(TASK MATERIAL)

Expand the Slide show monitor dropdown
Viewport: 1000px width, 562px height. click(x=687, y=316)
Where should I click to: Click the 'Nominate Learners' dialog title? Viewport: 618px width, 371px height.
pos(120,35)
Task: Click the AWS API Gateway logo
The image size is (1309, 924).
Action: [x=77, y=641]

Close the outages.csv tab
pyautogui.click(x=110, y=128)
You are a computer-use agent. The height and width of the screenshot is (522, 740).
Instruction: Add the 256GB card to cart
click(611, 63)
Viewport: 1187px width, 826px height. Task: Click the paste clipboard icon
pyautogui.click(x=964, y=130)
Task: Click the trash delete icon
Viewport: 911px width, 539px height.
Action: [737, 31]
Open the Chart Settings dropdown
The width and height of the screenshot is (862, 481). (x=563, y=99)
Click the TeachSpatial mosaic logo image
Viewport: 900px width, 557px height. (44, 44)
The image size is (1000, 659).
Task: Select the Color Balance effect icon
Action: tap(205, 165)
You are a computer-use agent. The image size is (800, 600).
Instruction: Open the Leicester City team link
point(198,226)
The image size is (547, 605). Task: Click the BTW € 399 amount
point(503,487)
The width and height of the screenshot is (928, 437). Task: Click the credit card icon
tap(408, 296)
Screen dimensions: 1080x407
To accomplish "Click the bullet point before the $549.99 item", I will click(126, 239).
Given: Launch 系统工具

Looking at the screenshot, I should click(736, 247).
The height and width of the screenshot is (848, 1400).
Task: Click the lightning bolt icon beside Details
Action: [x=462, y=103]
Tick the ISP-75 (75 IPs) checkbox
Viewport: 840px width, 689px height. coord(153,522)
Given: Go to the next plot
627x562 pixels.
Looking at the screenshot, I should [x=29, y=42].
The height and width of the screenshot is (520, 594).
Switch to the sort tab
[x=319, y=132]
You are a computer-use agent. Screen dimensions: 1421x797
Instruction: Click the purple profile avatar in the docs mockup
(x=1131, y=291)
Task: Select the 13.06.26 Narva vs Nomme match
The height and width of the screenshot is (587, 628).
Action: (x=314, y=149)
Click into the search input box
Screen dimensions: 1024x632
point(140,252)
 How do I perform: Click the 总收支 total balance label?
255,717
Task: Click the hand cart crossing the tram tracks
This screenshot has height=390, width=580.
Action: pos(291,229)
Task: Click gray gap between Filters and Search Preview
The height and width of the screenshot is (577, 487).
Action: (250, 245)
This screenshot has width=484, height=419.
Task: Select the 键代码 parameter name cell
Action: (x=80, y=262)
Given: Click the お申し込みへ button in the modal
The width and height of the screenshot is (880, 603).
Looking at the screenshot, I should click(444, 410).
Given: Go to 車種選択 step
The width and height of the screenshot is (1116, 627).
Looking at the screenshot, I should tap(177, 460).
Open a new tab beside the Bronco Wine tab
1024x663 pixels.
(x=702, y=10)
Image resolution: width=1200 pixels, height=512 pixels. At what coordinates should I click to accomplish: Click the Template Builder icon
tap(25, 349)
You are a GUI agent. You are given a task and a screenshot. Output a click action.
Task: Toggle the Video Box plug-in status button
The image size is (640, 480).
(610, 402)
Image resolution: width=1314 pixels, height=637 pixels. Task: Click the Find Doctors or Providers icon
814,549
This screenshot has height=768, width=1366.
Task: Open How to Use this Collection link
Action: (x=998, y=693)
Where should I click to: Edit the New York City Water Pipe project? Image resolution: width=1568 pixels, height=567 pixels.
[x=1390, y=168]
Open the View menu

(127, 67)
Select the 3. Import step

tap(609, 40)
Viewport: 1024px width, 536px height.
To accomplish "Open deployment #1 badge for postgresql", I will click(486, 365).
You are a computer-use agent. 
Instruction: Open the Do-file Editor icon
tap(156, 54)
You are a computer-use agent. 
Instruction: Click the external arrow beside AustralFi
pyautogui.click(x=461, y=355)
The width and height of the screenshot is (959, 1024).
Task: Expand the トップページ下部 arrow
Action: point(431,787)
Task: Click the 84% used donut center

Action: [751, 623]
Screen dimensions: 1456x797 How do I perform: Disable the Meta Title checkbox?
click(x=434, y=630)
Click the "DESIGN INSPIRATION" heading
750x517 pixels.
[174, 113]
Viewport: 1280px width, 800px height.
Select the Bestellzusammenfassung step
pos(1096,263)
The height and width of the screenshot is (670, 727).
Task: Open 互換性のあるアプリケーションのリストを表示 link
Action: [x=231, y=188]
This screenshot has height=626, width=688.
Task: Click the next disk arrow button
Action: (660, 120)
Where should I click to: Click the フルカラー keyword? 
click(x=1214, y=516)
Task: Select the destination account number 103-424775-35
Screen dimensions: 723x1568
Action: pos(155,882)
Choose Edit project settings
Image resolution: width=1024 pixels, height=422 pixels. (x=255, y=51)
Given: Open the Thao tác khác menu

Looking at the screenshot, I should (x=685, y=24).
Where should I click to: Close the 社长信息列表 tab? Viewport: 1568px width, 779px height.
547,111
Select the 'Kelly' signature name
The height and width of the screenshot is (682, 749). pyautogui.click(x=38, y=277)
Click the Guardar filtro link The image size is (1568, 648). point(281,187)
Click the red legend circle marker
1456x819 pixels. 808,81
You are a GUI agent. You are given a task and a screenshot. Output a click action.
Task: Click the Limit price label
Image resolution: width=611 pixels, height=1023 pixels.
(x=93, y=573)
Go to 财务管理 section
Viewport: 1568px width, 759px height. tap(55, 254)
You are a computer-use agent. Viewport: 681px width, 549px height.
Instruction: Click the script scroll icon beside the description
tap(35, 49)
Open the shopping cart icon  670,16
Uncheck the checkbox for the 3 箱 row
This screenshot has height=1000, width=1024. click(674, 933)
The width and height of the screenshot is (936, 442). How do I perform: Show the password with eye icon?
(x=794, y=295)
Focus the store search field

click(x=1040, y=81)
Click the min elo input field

(End TASK MATERIAL)

TO DO » Retype exactly the lines from the one containing "You are a computer-use agent. Viewport: 681px" through the last line of the records above, including both.

EXERCISE ANSWER »
You are a computer-use agent. Viewport: 681px width, 549px height.
Instruction: Click the script scroll icon beside the description
tap(35, 49)
Open the shopping cart icon  670,16
Uncheck the checkbox for the 3 箱 row
This screenshot has height=1000, width=1024. click(674, 933)
The width and height of the screenshot is (936, 442). How do I perform: Show the password with eye icon?
(x=794, y=295)
Focus the store search field

click(x=1040, y=81)
Click the min elo input field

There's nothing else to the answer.